**Task instructions:** Verbatim copy, pictures excluded: every line from the one with "Image resolution: width=2146" through the final line of the data below, and no other line.

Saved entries
= Beginning of Section =

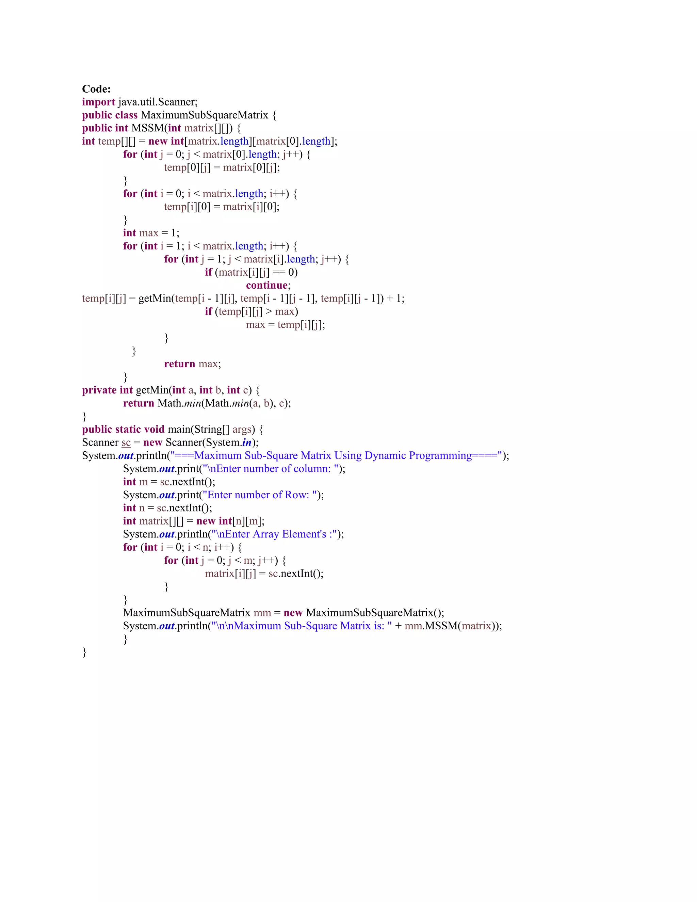Click the 'public static void main' line

[172, 430]
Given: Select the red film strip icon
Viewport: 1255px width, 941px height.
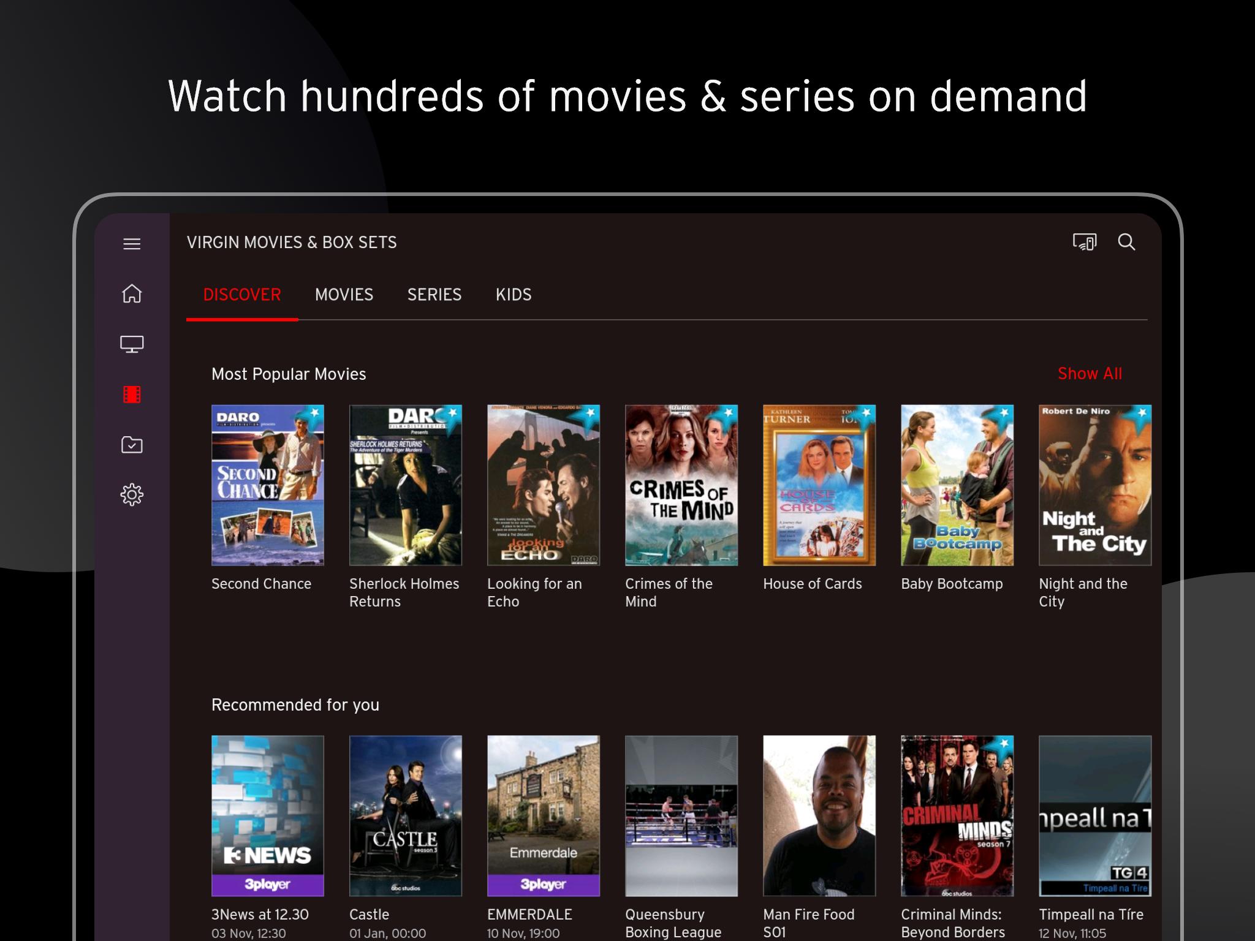Looking at the screenshot, I should pyautogui.click(x=132, y=395).
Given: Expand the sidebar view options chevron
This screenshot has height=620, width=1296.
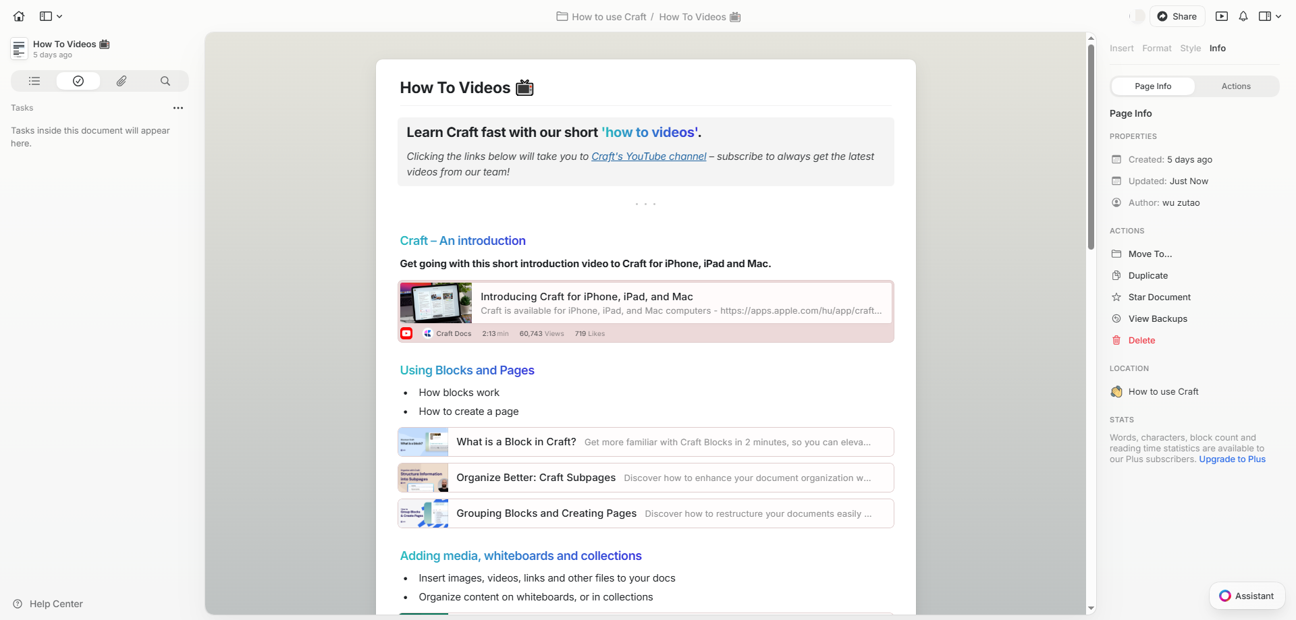Looking at the screenshot, I should (59, 16).
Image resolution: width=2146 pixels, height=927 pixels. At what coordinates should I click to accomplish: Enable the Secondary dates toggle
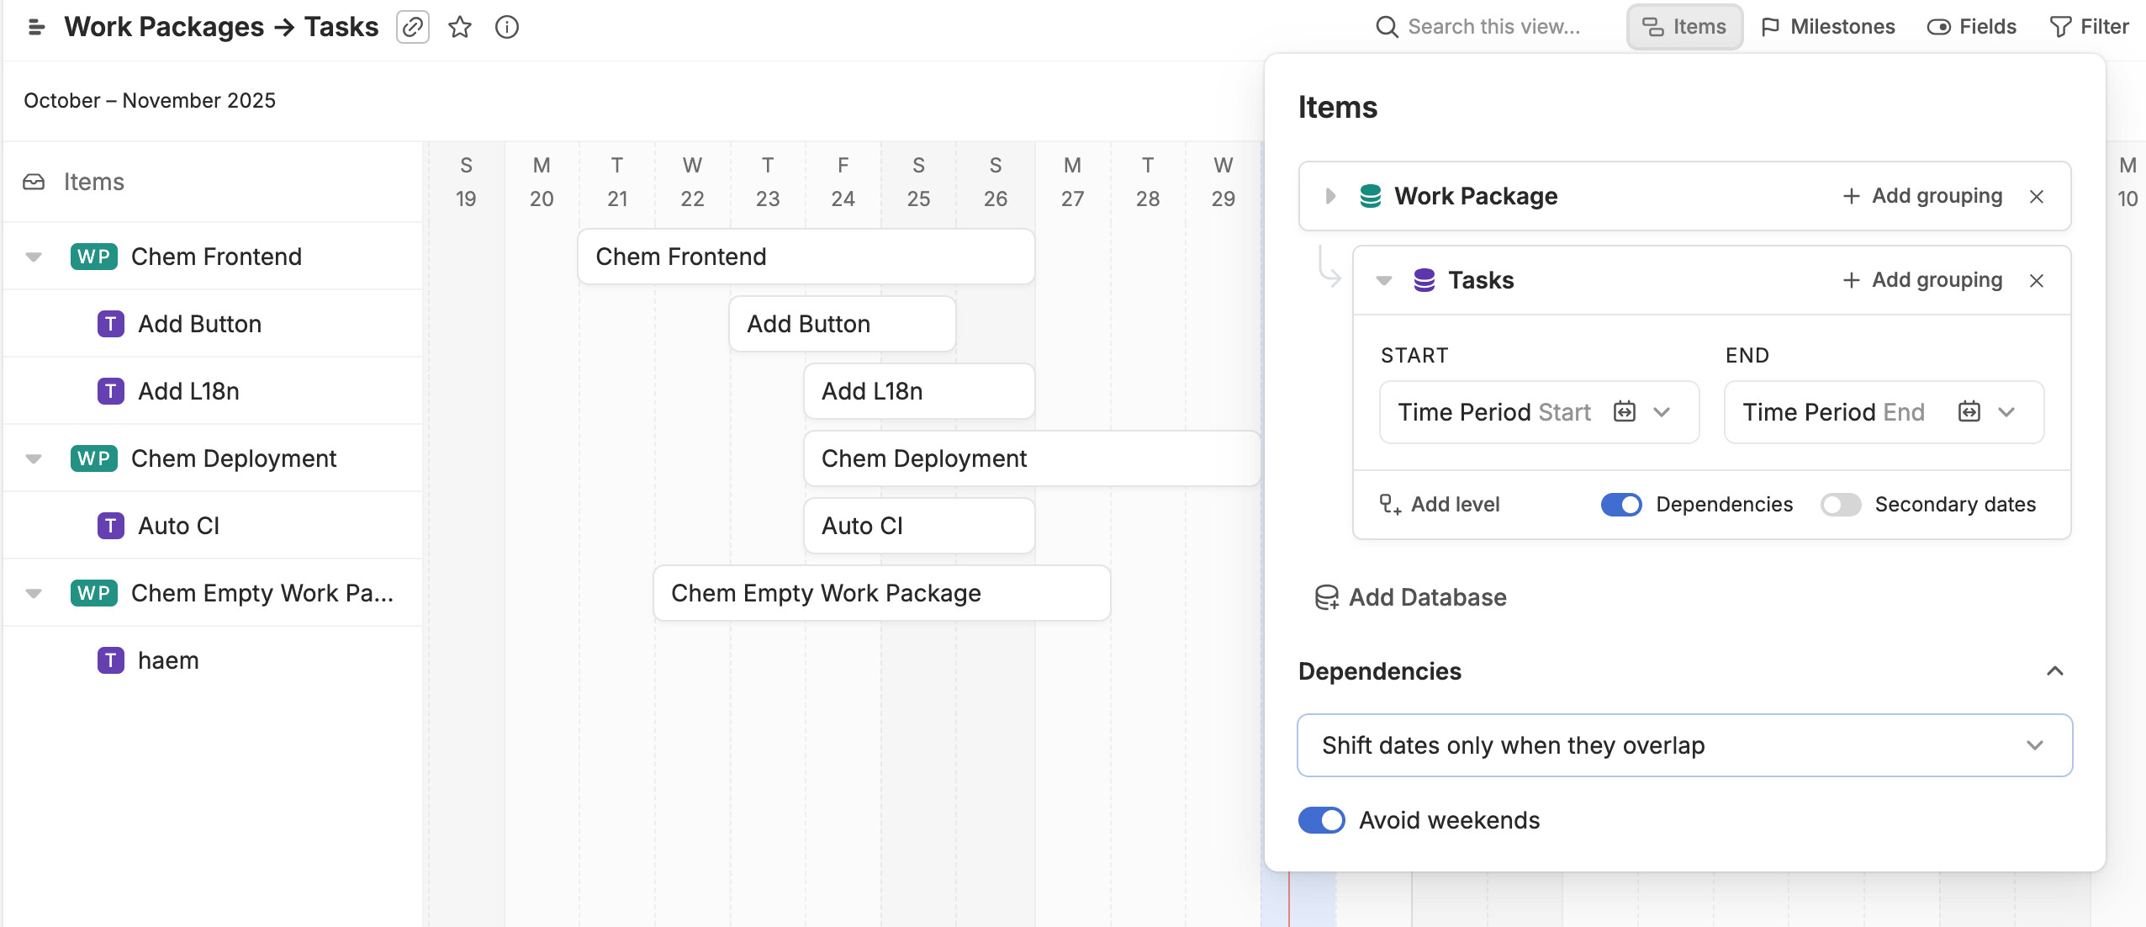coord(1840,504)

= End of Section =

**Expected answer:**
Image resolution: width=2146 pixels, height=927 pixels. At what coordinates should I click to accomplish: Enable the Secondary dates toggle
coord(1840,504)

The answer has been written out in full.